Extrait:

═══

Le nouveau premier ministre a ensuite listé une série de réformes mises en oeuvre depuis juillet. Un projet de modification des règles d’urbanisme pour faciliter les permis de construire, un accord sur les salaires des médecins, la création de la nouvelle société publique d’énergies renouvelables GB Energy, des plans pour l’éducation, les nouvelles règles concernant le traitement des demandeurs d’asile, le renforcement des droits des locataires et la nationalisation du rail ont été cités. Starmer avait déjà résumé ces avancées lors d’un entretien 3 jours plus tôt avec le quotidien Guardian: « Nous avons fait beaucoup plus [en 11 mois] que le dernier gouvernement au cours des 11 dernières années« .
Peut-on vraiment prétendre avoir accompli davantage que, par exemple, le Brexit, qui demeure l’événement central des 14 années de gouvernements conservateurs ? Il est généralement conseillé de ne pas trop en faire pour éviter de tomber dans l’exagération, voire le ridicule.
Une reprise des politiques du gouvernement conservateur
Dans les faits, un grand nombre des politiques annoncées depuis cet été sont une reprise de projets des précédents gouvernements conservateurs. La nationalisation du rail vantée par exemple est simplement la poursuite de la politique du précédent gouvernement. Il ne s’agit en effet pas de racheter les franchises octroyées au secteur privé, mais uniquement d’attendre qu’elles expirent et que la concession revienne dans le giron public. C’est aussi simplement ce qu’ont fait les Conservateurs depuis 2018 pour plusieurs lignes ferroviaires (the East Coast line, Northern Rail, Wales Rail, Southeastern, ScotRail, Transpennine Express).
De même, la grève de plus d’une année dans les hôpitaux britanniques a pris fin avec la signature d’un accord octroyant une augmentation salariale de près de 22%. Un compromis qui avait déjà été plus ou moins négocié par les Tories et qui se monte à 9 milliards. Cette situation a conduit à une dichotomie complète au sein du gouvernement travailliste. D’un côté, le nouveau secrétaire d’État à la santé, Wes Streeting, s’est félicité de l’accord et a affirmé qu’il réparait l’héritage de l’administration conservatrice. De l’autre, sa collègue à l’économie s’est plainte du trou laissé dans les finances publiques du fait de ce plan hérité du gouvernement précédent.
Mais ce qui a le plus marqué lors de ce discours, ce furent les quelques mots annonçant un plan de « légiférer pour mettre fin à la fraude aux prestations, » associé dans la phrase qui a suivit au chômeurs. Cette rhétorique de la chasse aux fraudeurs sociaux, aux profiteurs des aides, est depuis longtemps, des deux côtés de la Manche, une rengaine véhiculée par les partis de droite et leurs relais médiatiques. C’est devenu maintenant aussi un cheval de bataille du Labour de Starmer. Et pour cela, rien de mieux que de reprendre la réforme prévue par le précédent gouvernement, mais remisé au placard pour cause d’élections à l’été dernier. Une loi nommée Fraude, Erreur et Dette remplacera donc le précédent projet.

═══

Données:

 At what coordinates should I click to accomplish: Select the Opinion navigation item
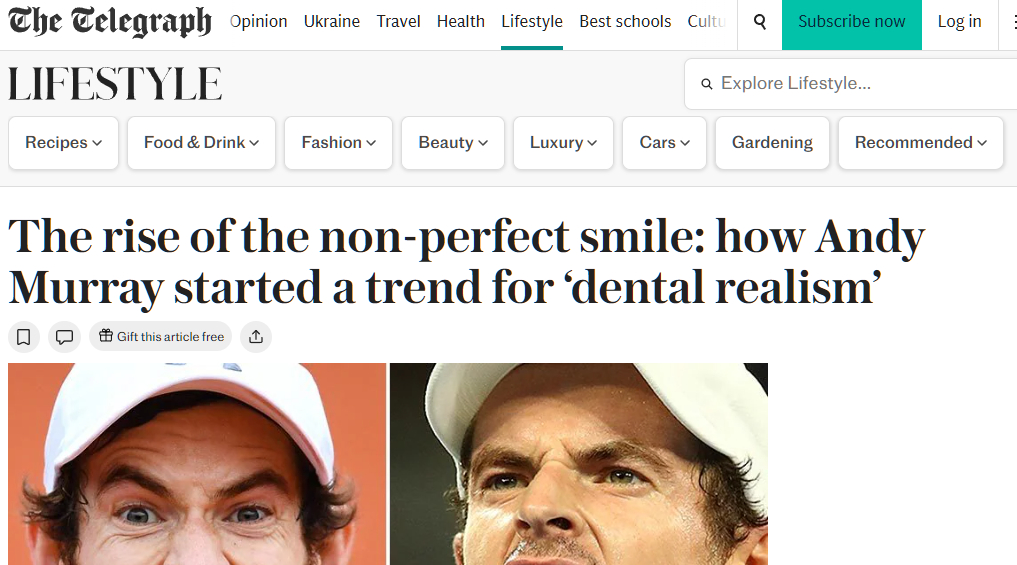(x=258, y=22)
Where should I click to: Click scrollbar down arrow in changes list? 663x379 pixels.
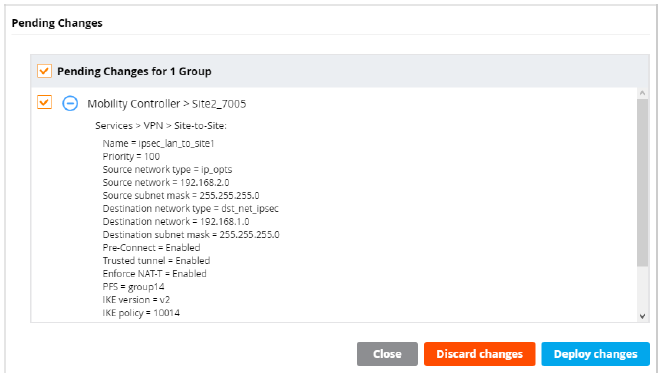tap(642, 316)
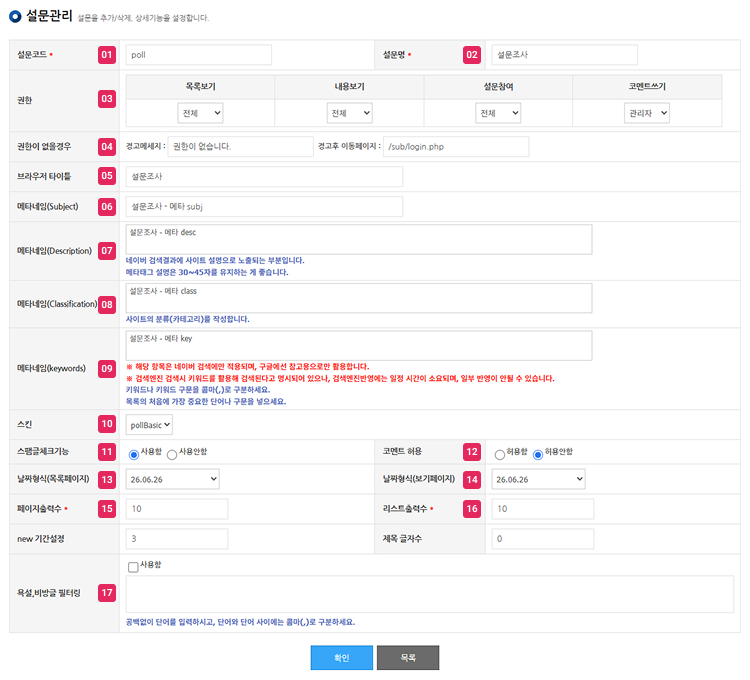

═══

Énoncé 1:
D'après l'extrait, à combien s'élève à peu près l'augmentation salariale accordée par l'accord qui a mis fin à la grève dans les hôpitaux britanniques ?
Énoncé 2:
Reproduisez sans aucune modification le passage de l'extrait qui s'ouvre sur les mots contenant « Peut-on vraiment prétendre » et se clôt sur « voire le ridicule. ».
Énoncé 3:
Reprenez l'extrait sur le gouvernement Starmer à partir de sa dernière phrase et poursuivez-en la rédaction.
Le matériel qui figure plus haut est indépendant de l'extrait.

Bonne réponse 1:
Près de 22 %.

Bonne réponse 2:
Peut-on vraiment prétendre avoir accompli davantage que, par exemple, le Brexit, qui demeure l’événement central des 14 années de gouvernements conservateurs ? Il est généralement conseillé de ne pas trop en faire pour éviter de tomber dans l’exagération, voire le ridicule.

Bonne réponse 3:
Étonnamment, le discours de Starmer n’a pas abordé la suppression des aides destinées aux retraités pour le paiement de leurs factures de gaz et d’électricité cet hiver. Ces aides, introduites en 1997 par Gordon Brown, constituent un héritage du New Labour de Tony Blair. Cette coupe budgétaire avait été brièvement évoquée par Rachel Reeves en juillet, mais les vacances parlementaires et les émeutes qui ont secoué le pays fin juillet ont détourné l’attention de ce sujet sensible. Il était même envisagé de faire passer cette abrogation via un simple décret. Ici aussi le Labour ne fait que reprendre un plan un temps envisagé par le gouvernement de Theresa May en 2017. À l’époque, l’opposition travailliste s’était farouchement opposée à cette mesure, publiant même un rapport alarmant qui prédisait que près de 4000 retraités pourraient mourir si une telle mesure était appliquée. Les travaillistes avaient alors qualifié la proposition du gouvernement conservateur de « plus grande attaque contre des retraités en une génération dans le pays. »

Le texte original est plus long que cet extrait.